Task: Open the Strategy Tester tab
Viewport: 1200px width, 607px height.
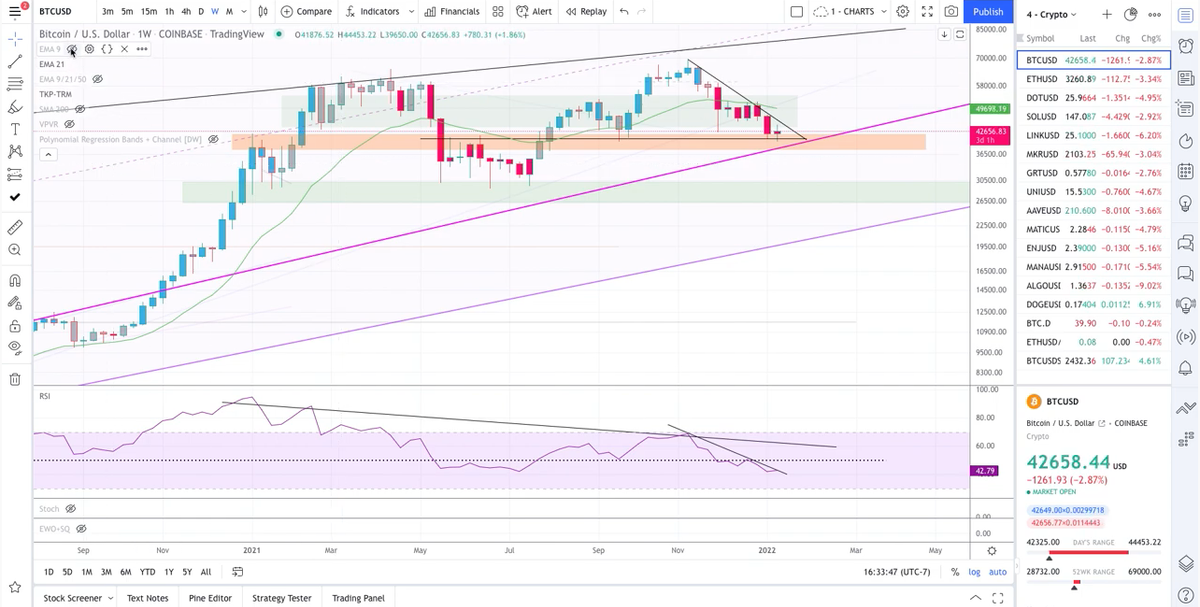Action: tap(281, 597)

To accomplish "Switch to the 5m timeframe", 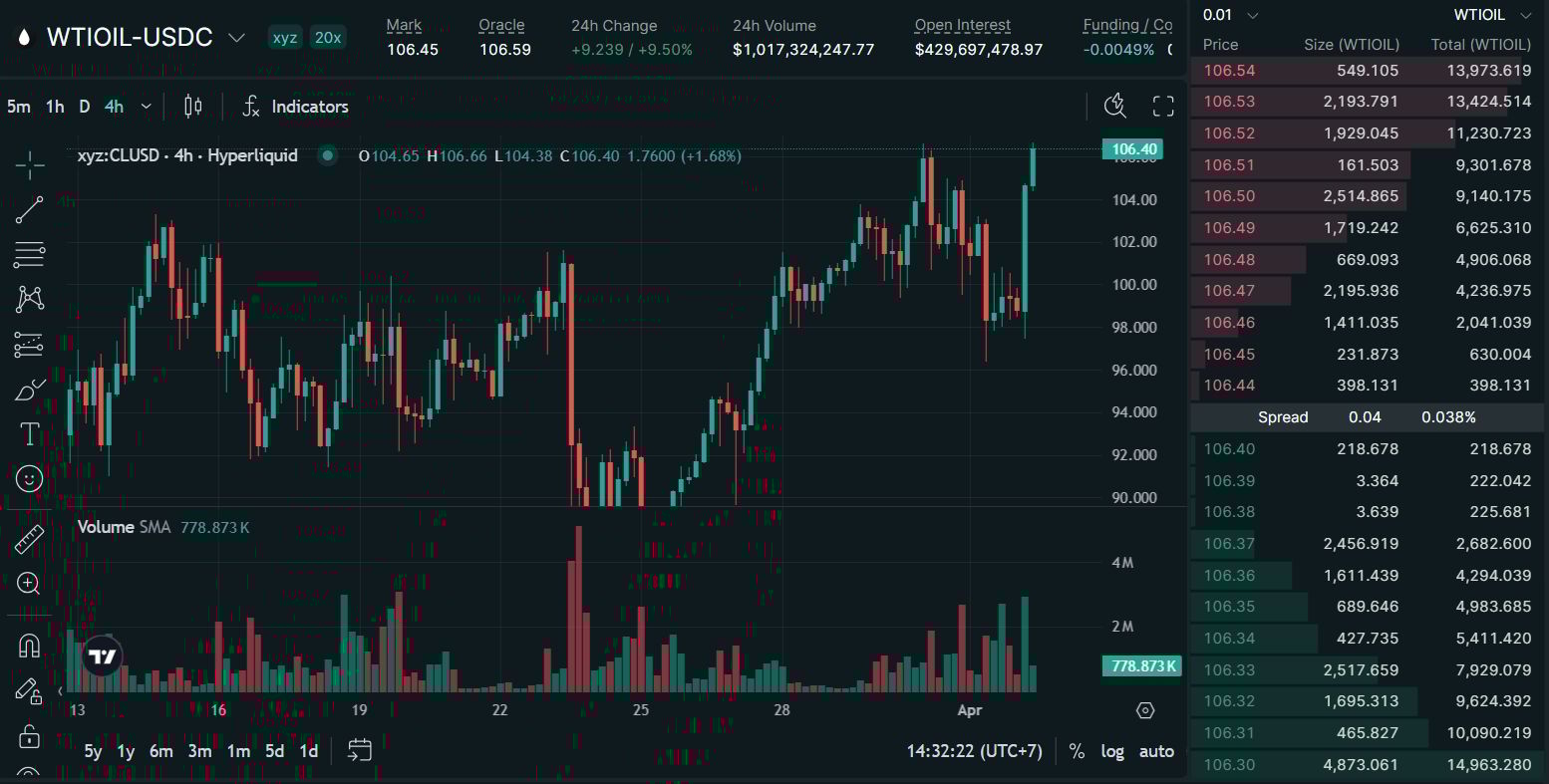I will (x=18, y=106).
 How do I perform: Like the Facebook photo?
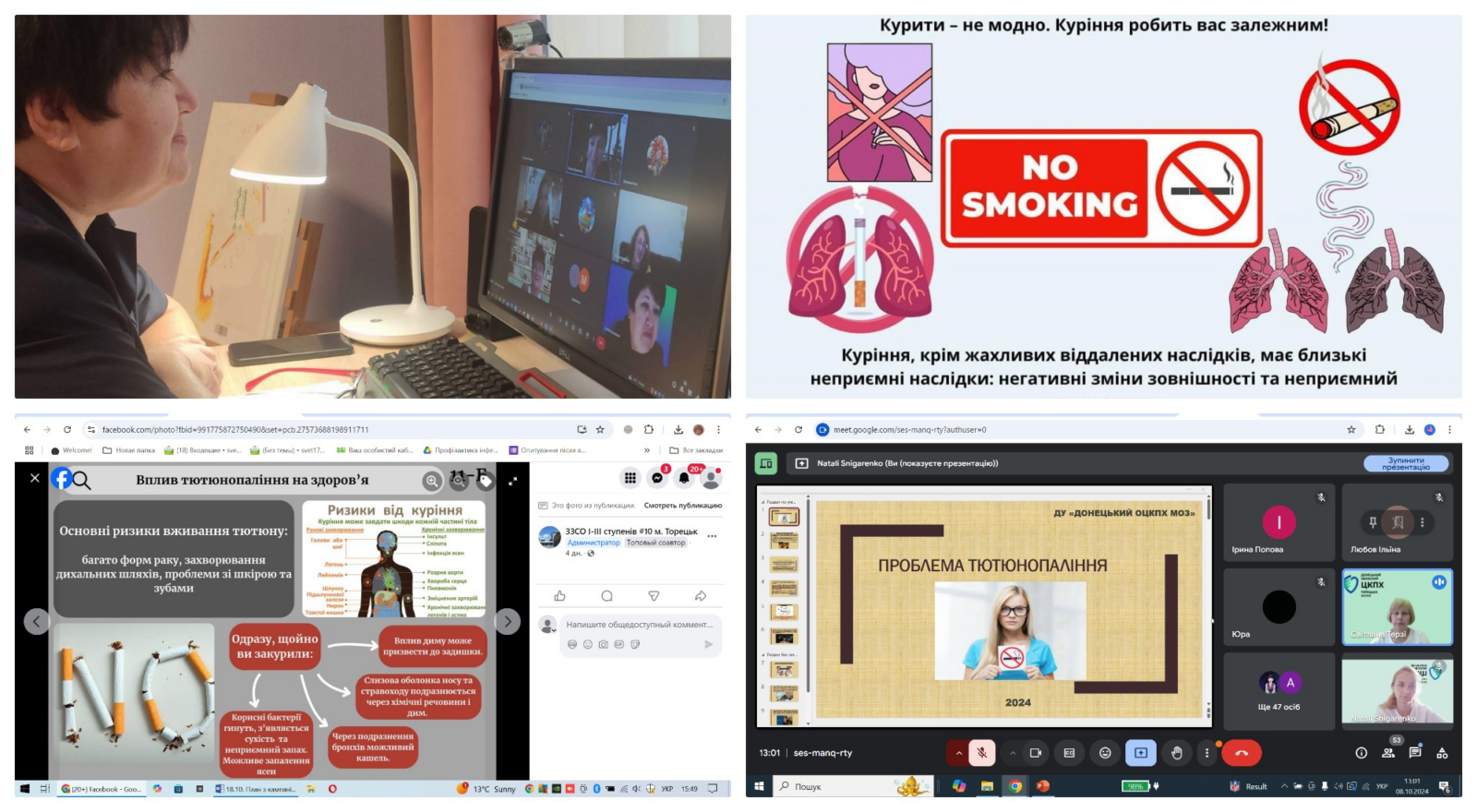point(559,596)
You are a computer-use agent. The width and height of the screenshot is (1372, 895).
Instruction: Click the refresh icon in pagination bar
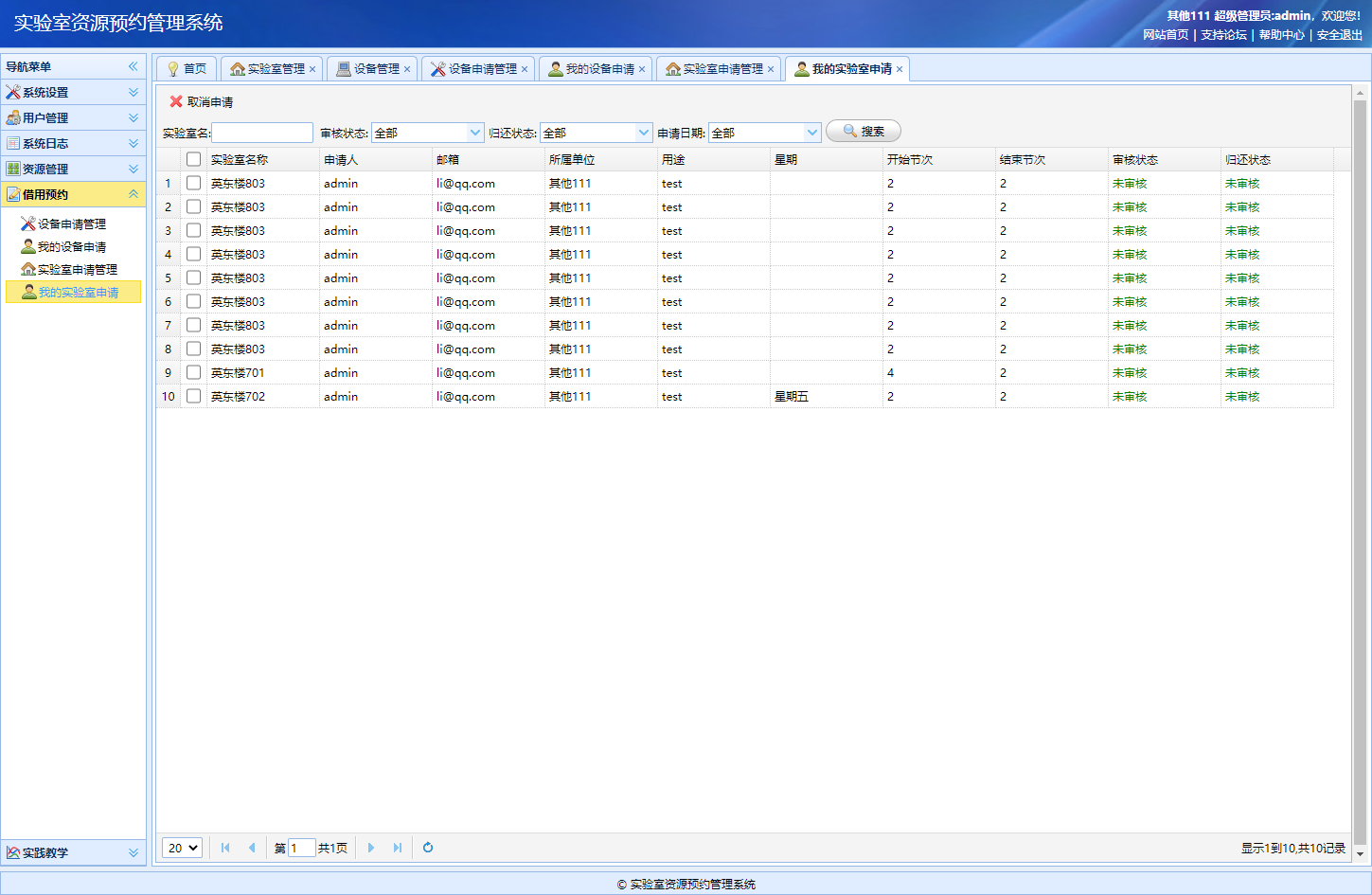click(428, 848)
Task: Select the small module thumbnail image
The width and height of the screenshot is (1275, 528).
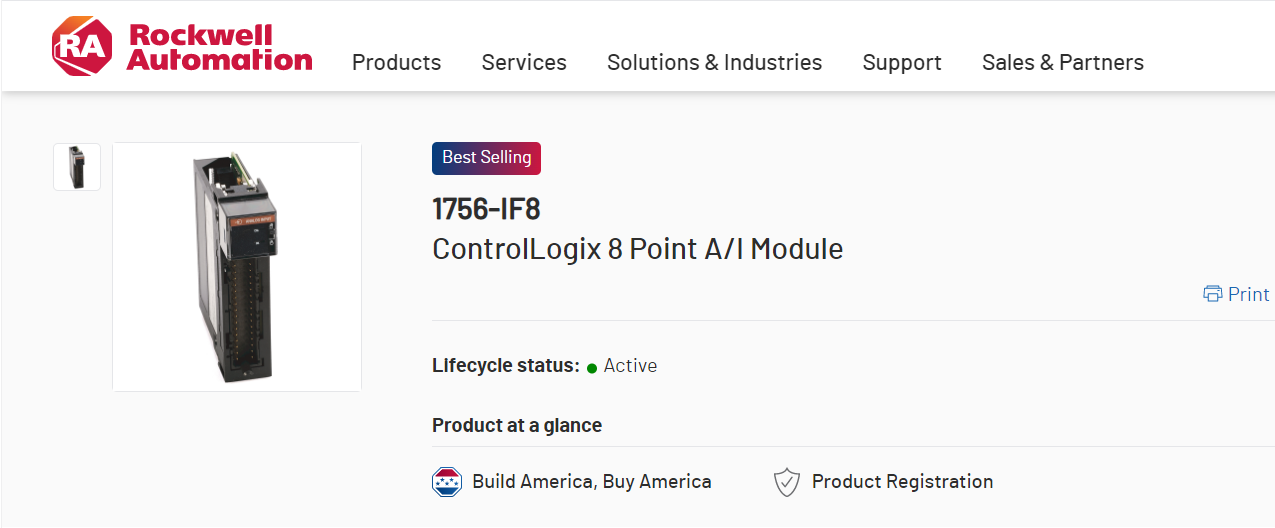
##########
Starting at the line that contains "Task: Select the small module thumbnail image" and ending at the last line of the entries, recast those lines as a JSON list of strings with one string per line, skipping blank lines. Leave the pictures out of the answer.

[
  "Task: Select the small module thumbnail image",
  "The width and height of the screenshot is (1275, 528)."
]